_Assignment_:
When you reach the line that contains "[Alicja🩵🩷⁣ ⁣ Zdjęcie" in the data below, start reproducing lines exactly, and stop after the line that contains "[youtube] (684, 106)".

_Collected data entries_:
********
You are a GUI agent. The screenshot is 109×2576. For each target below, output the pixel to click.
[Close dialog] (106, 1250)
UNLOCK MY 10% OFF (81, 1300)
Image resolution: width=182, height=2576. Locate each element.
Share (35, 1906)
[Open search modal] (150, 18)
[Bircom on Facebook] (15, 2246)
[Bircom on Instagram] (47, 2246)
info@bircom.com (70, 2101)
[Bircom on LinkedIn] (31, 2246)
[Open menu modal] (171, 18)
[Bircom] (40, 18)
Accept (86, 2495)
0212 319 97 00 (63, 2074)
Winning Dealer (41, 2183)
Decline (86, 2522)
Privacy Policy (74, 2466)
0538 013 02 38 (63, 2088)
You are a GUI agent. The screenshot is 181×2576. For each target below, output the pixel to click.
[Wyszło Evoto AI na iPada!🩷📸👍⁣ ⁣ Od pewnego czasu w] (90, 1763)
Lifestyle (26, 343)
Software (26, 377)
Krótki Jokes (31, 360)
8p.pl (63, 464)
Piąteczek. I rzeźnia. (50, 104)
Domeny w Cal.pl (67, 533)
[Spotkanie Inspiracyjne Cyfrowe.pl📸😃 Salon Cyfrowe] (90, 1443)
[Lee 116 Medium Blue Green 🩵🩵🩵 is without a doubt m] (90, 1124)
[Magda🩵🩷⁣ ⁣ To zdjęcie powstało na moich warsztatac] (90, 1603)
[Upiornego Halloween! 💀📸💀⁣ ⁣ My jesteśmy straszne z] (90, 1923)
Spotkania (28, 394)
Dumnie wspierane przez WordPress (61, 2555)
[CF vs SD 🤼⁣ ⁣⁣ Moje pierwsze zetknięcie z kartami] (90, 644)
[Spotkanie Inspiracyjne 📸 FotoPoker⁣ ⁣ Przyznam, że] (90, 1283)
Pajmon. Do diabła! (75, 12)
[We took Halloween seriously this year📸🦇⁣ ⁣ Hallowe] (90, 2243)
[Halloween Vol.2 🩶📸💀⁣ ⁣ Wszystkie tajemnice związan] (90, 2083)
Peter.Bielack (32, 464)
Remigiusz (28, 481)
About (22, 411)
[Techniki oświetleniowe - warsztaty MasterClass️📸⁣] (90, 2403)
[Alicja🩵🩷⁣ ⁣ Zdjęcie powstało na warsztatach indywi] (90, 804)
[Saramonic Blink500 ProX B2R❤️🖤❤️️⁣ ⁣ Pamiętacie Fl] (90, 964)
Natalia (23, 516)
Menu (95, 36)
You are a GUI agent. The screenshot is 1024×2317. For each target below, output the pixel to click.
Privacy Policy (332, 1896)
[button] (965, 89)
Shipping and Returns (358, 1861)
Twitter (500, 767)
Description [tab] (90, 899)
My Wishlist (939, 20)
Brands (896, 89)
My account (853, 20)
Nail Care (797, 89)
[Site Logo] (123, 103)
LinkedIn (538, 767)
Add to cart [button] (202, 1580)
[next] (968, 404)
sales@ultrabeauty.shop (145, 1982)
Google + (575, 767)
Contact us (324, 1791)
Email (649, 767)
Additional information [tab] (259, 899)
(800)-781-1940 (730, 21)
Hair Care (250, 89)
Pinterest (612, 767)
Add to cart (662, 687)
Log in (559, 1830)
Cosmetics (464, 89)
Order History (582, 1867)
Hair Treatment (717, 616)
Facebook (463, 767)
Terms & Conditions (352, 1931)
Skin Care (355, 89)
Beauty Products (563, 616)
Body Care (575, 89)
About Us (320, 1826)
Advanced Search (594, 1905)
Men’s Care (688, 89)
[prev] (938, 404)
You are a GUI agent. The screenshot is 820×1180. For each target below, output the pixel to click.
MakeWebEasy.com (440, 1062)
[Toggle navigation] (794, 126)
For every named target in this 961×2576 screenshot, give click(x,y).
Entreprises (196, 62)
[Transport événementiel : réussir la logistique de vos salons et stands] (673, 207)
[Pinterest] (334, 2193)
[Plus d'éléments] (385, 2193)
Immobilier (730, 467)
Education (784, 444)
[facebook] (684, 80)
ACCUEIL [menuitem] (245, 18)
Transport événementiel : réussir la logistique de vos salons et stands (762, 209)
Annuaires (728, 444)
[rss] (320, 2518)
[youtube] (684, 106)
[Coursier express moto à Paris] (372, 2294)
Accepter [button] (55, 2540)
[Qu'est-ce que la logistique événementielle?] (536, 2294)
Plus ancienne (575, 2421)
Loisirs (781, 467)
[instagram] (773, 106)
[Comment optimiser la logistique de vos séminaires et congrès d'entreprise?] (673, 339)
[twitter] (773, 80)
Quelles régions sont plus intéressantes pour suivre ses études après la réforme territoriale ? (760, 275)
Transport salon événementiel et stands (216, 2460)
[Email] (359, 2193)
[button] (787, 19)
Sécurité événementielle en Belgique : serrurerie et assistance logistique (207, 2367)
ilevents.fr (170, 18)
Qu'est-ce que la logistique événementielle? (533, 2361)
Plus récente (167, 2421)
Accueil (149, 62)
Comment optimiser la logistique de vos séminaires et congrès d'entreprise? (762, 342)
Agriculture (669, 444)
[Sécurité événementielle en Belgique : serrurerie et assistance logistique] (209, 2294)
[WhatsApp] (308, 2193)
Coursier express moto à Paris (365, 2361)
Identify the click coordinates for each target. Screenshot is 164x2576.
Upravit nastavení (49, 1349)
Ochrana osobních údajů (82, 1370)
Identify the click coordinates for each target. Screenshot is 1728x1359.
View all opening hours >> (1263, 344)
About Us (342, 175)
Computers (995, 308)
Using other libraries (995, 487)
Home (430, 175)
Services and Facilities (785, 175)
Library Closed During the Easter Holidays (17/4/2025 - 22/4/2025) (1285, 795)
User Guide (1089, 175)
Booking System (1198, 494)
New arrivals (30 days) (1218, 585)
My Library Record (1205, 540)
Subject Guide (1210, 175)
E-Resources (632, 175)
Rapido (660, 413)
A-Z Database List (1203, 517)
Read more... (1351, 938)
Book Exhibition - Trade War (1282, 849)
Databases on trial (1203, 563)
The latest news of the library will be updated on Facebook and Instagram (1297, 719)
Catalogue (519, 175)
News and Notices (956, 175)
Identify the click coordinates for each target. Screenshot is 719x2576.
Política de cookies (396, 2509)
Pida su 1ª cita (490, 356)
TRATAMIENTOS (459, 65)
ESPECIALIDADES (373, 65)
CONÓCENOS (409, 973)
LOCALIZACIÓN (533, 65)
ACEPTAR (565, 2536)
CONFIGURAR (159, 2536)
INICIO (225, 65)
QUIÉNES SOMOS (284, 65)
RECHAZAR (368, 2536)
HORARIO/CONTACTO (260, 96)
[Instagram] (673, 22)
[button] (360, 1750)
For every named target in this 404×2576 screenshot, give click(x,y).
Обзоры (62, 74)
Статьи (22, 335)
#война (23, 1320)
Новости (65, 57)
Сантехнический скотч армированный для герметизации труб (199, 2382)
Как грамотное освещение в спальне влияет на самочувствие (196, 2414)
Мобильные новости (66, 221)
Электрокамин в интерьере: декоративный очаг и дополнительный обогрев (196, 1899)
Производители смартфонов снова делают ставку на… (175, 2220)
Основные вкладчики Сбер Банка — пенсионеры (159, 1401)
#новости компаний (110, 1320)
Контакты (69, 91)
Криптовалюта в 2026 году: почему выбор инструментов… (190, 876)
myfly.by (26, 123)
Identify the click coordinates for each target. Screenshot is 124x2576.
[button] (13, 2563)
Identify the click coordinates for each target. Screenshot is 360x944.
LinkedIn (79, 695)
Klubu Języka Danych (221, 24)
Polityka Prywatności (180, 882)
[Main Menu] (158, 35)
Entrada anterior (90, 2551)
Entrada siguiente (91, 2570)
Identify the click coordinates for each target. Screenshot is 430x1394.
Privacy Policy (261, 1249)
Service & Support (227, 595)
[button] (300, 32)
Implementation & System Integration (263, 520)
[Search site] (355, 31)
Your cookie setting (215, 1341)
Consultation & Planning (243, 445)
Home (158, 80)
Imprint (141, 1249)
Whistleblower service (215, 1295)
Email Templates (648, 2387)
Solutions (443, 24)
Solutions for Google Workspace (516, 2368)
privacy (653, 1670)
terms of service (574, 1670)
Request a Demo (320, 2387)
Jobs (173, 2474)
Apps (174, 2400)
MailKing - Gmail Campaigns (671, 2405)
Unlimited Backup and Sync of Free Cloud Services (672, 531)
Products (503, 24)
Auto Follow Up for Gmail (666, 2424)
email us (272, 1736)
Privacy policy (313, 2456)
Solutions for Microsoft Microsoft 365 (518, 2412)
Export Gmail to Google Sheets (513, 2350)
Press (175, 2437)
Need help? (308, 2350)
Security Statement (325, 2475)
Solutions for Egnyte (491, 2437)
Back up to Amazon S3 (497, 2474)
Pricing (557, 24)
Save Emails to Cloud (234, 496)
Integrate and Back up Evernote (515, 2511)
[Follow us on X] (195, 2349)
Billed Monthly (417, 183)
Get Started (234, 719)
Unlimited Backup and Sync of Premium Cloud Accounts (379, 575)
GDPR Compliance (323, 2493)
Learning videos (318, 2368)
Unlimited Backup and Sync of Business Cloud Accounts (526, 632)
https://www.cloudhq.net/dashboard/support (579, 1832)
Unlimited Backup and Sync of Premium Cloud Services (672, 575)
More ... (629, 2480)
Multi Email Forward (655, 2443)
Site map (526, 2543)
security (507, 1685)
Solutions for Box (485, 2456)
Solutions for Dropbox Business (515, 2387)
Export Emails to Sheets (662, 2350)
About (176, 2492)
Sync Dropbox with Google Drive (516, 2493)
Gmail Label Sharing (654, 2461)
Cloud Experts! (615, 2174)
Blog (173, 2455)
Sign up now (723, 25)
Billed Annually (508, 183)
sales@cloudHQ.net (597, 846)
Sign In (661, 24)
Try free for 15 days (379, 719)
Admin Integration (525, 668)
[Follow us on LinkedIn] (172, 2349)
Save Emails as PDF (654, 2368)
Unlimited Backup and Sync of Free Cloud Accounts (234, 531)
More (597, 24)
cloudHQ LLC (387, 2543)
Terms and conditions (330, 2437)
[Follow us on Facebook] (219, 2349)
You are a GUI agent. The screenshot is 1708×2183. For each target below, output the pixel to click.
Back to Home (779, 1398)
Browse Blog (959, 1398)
********
_Written response_:
[Alicja🩵🩷⁣ ⁣ Zdjęcie powstało na warsztatach indywi] (90, 804)
[Saramonic Blink500 ProX B2R❤️🖤❤️️⁣ ⁣ Pamiętacie Fl] (90, 964)
Natalia (23, 516)
Menu (95, 36)
You are a GUI agent. The screenshot is 1024×2317. For each target below, output the pixel to click.
Privacy Policy (332, 1896)
[button] (965, 89)
Shipping and Returns (358, 1861)
Twitter (500, 767)
Description [tab] (90, 899)
My Wishlist (939, 20)
Brands (896, 89)
My account (853, 20)
Nail Care (797, 89)
[Site Logo] (123, 103)
LinkedIn (538, 767)
Add to cart [button] (202, 1580)
[next] (968, 404)
sales@ultrabeauty.shop (145, 1982)
Google + (575, 767)
Contact us (324, 1791)
Email (649, 767)
Additional information [tab] (259, 899)
(800)-781-1940 (730, 21)
Hair Care (250, 89)
Pinterest (612, 767)
Add to cart (662, 687)
Log in (559, 1830)
Cosmetics (464, 89)
Order History (582, 1867)
Hair Treatment (717, 616)
Facebook (463, 767)
Terms & Conditions (352, 1931)
Skin Care (355, 89)
Beauty Products (563, 616)
Body Care (575, 89)
About Us (320, 1826)
Advanced Search (594, 1905)
Men’s Care (688, 89)
[prev] (938, 404)
You are a GUI agent. The screenshot is 820×1180. For each target below, output the pixel to click.
MakeWebEasy.com (440, 1062)
[Toggle navigation] (794, 126)
For every named target in this 961×2576 screenshot, give click(x,y).
Entreprises (196, 62)
[Transport événementiel : réussir la logistique de vos salons et stands] (673, 207)
[Pinterest] (334, 2193)
[Plus d'éléments] (385, 2193)
Immobilier (730, 467)
Education (784, 444)
[facebook] (684, 80)
ACCUEIL [menuitem] (245, 18)
Transport événementiel : réussir la logistique de vos salons et stands (762, 209)
Annuaires (728, 444)
[rss] (320, 2518)
[youtube] (684, 106)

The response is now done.